Quand on entend le mot « amour », on ne peut que s’imaginer une image heureuse, de la quiétude et du plaisir. Personne n’aurait pu imaginer que dans notre chère nation, ce mot dérange autant. Sujet de société ou coup marketing raté ? En cette Saint-Valentin, on revient sur l’affaire Merendina.

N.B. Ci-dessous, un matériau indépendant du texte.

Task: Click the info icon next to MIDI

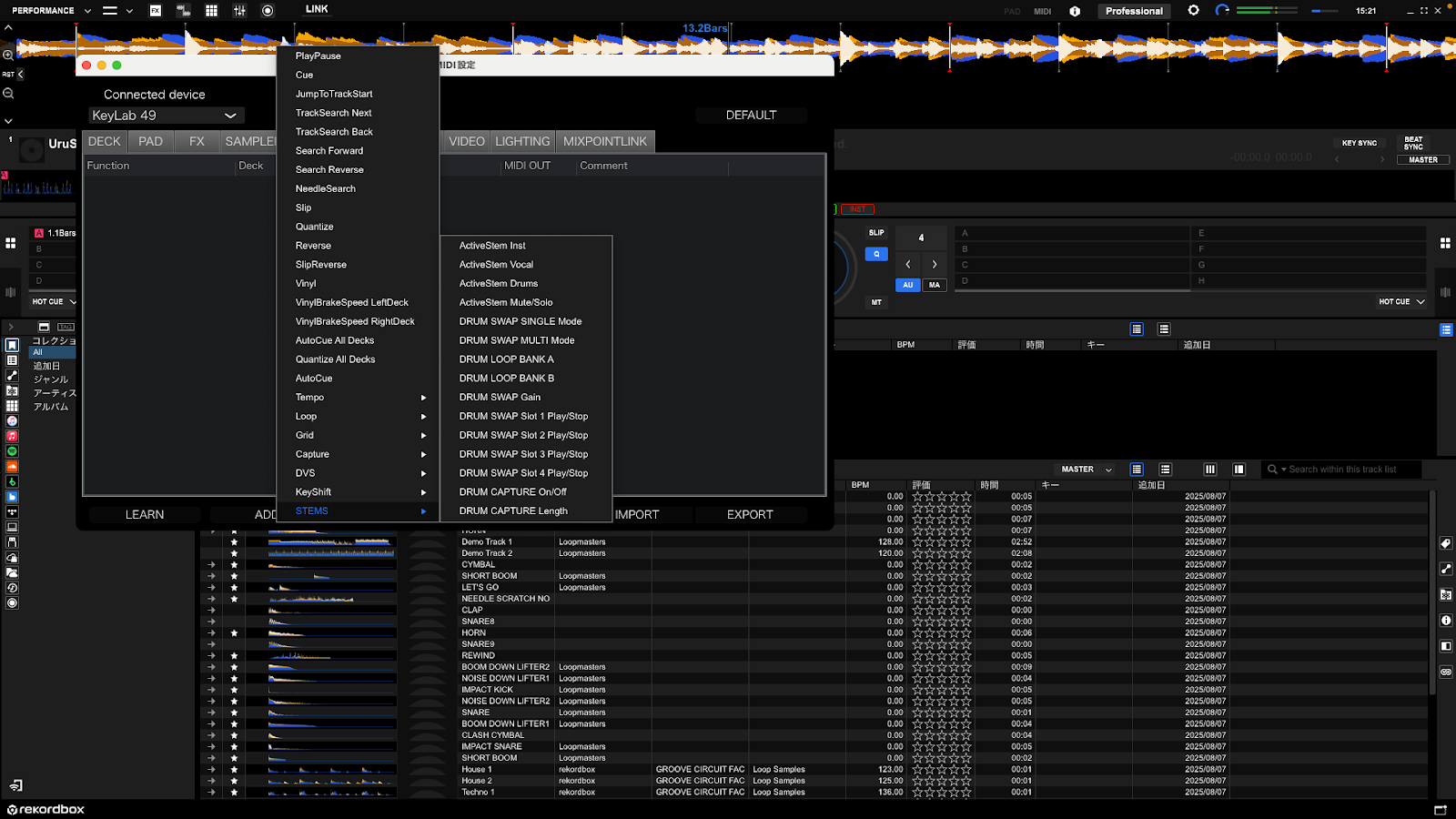Action: coord(1075,11)
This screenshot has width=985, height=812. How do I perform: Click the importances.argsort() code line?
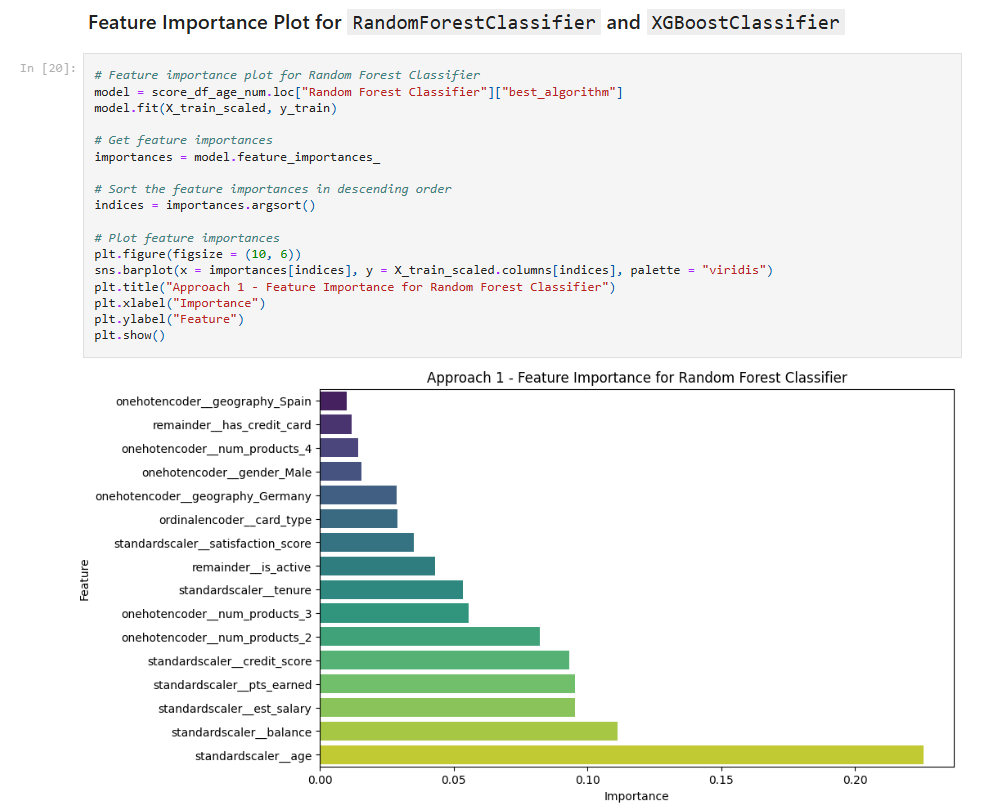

Pour célébrer cette occasion plébiscitée par l’ensemble des marques autour du globe jusqu’à en devenir un brin commerciale, Merendina célèbre l’amour à travers une campagne incluant un changement de packaging. Rien de bien choquant, à part des illustrations représentant l’amour et des mots aussi attendrissants que  » Kanbghik »,  » Ana Wiyak Wahed »,  » Nta ahssen maendi » ( « Je t’aime »,  » Moi et toi nous sommes une seule personne », « Tu es ce que j’ai de mieux »). Rien ne laissait prédire qu’autant de langues allaient se délier, qu’autant d’encre allait couler, que la discorde serait semée jusqu’à entraîner un mouvement de boycott. Une réaction que certains qualifient d’aberration, quand d’autres appuient ce soulèvement contre la marque. Selon leurs dires, Merendina encourage la dépravation des mœurs, pousse le public à la débauche et sont fermement décidés à faire de cette campagne une atteinte générale à la pudeur. D’autant plus, et combien de fois ils n’ont cessé de nous le rappeler, que le Maroc est un pays musulman. Et si on analysait un peu cette affaire ?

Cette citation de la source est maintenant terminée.